L.27 Two Drawings on Panel

1528 or 1529

Arezzo.

In the inventory of 1532 of Rosso’s possessions that were left at S. Maria delle Lagrime when he fled Arezzo in 1529 (see DOC.13) there is listed “doi desegni in assi, overo in tavole.”  These would seem to be two small panel paintings, possibly “bozze” in color to serve those who were to execute the frescoes planned for the church of S. Maria delle Lagrime in Arezzo (see the Preface to D.31-34 and the related entries).  That Rosso made oil sketches may be indicated by Vasari’s reference to a “bozza” of the Beheading of St. John the Baptist that he executed in Rome, but that painting could have been a small, freely executed painting not made as a study for a larger picture (see L.19).  After his flight from Rome, only two completed works by Rosso could have had oil sketches made for them, the Pietà in Borgo Sansepolcro, which was executed before Rosso settled in Arezzo, and the Christ in Glory in Città di Castello, which had been begun before but was finished after this stay in Arezzo.  Drawings are known for both, but no oil sketches exist nor are known to have been made for them.  The “desegni” could have been two of the many drawings that, according to Vasari (1568, II, 209; Vasari-Milanesi, V, 165), Rosso made in and around Arezzo for pictures and buildings (see D.35 and L.33).  It is possible that the lost works were paintings such as the small St.
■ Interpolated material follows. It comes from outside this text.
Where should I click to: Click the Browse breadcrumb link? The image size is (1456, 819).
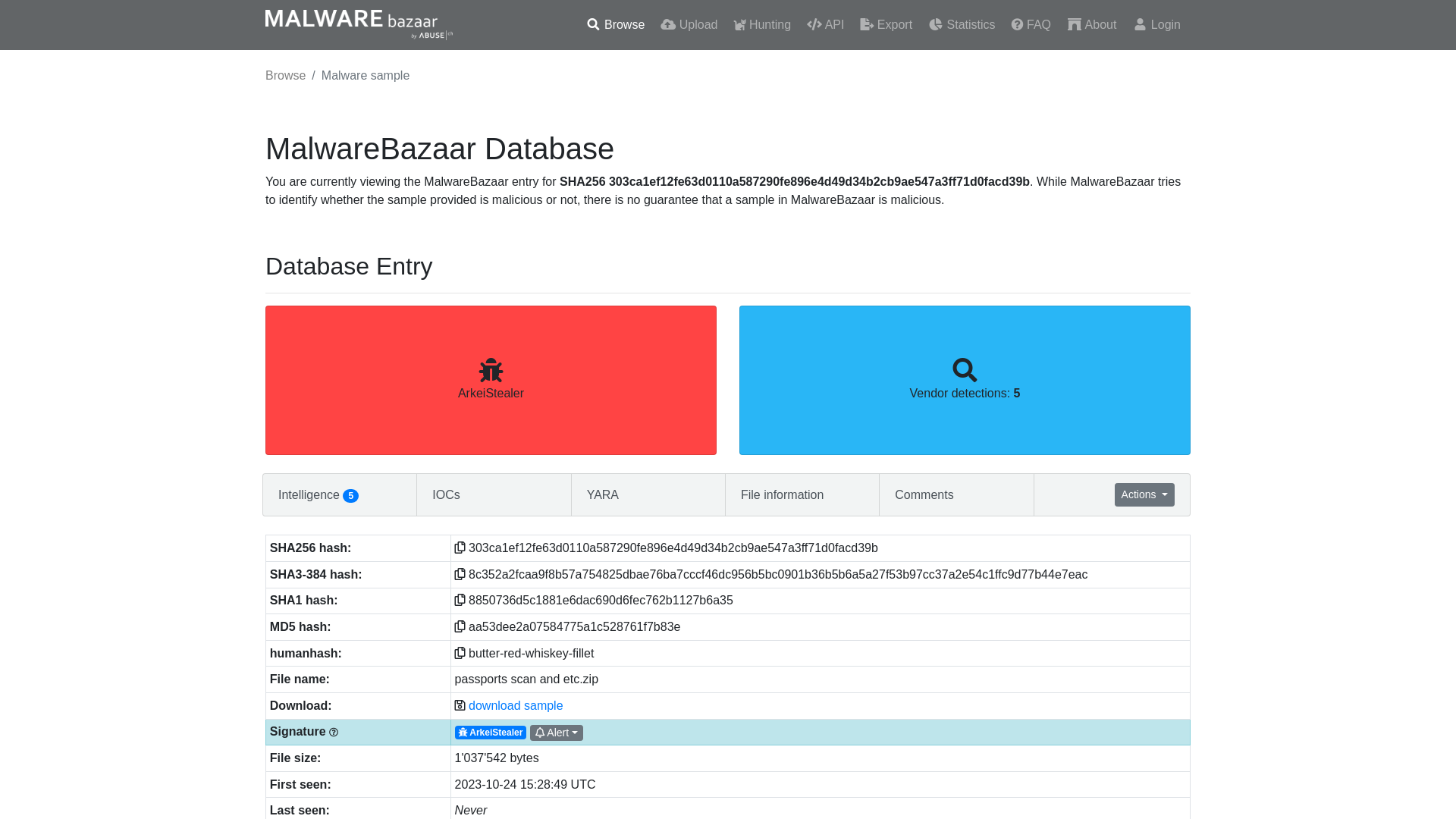click(x=286, y=75)
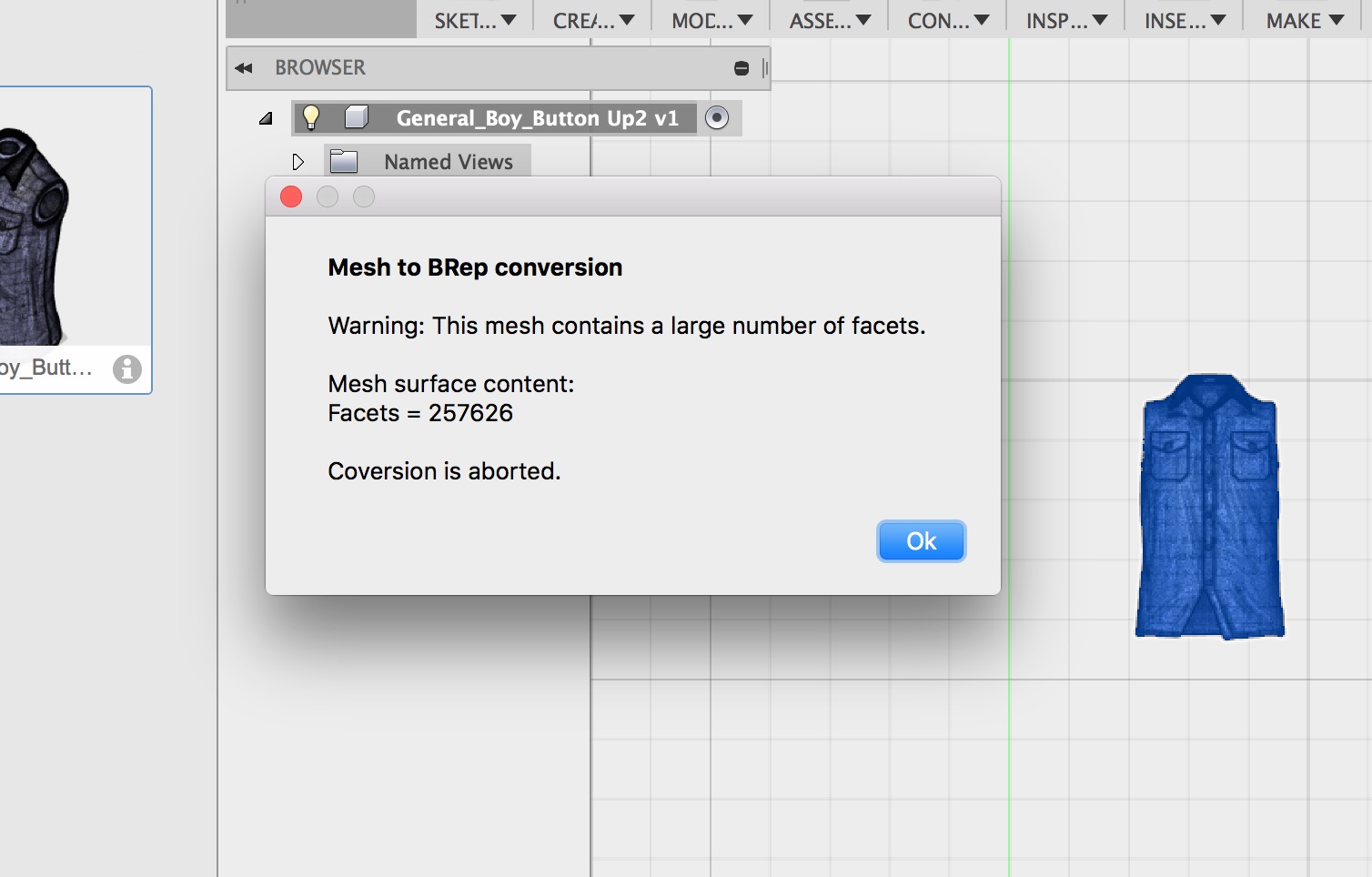Click the Ok button in the dialog
The height and width of the screenshot is (877, 1372).
921,541
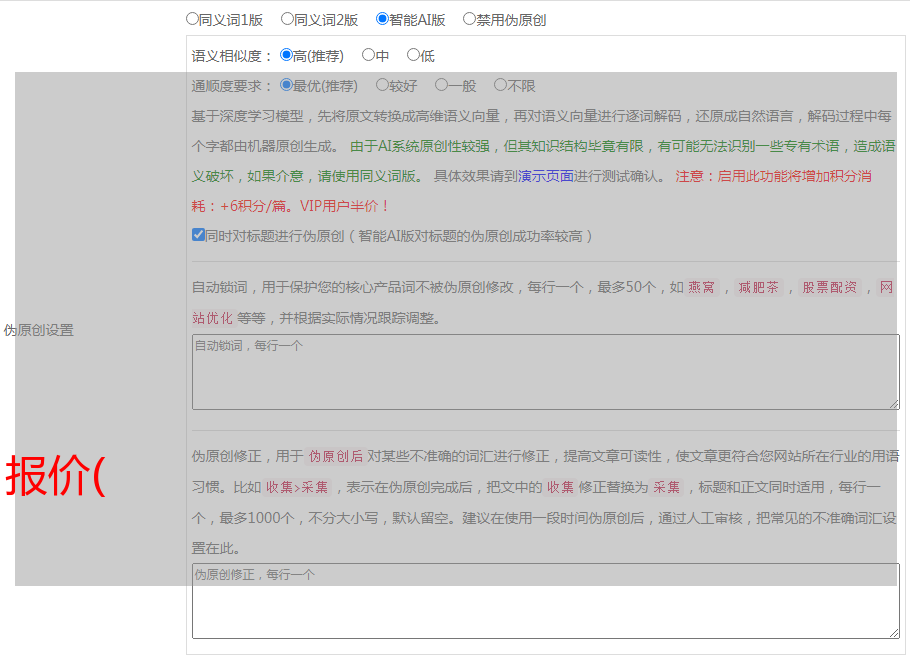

John the Baptist of 1521-1522 (P.11), which is not known to have been made as a study for a larger picture.  Franklin, 1995, 236, refers to these two works as “panels with drawing on them,” as “underdrawn panels,” and as “panel paintings,” and comments on them as additions to the only other post-Roman panel paintings by Rosso that we know of, the Sansepolcro and Città di Castello altarpieces.  But as the inventory refers to them as “desegni,” they were not comparable to those large works of the same size but were most likely sketches or studies.  A document of 17 March 1567 (see L.26, n. 2) that allows for the sale of “colori” left behind by Rosso in Arezzo also includes for sale “una tavoletta di bosso [sic]” that could be a small panel for painting (of boxwood?).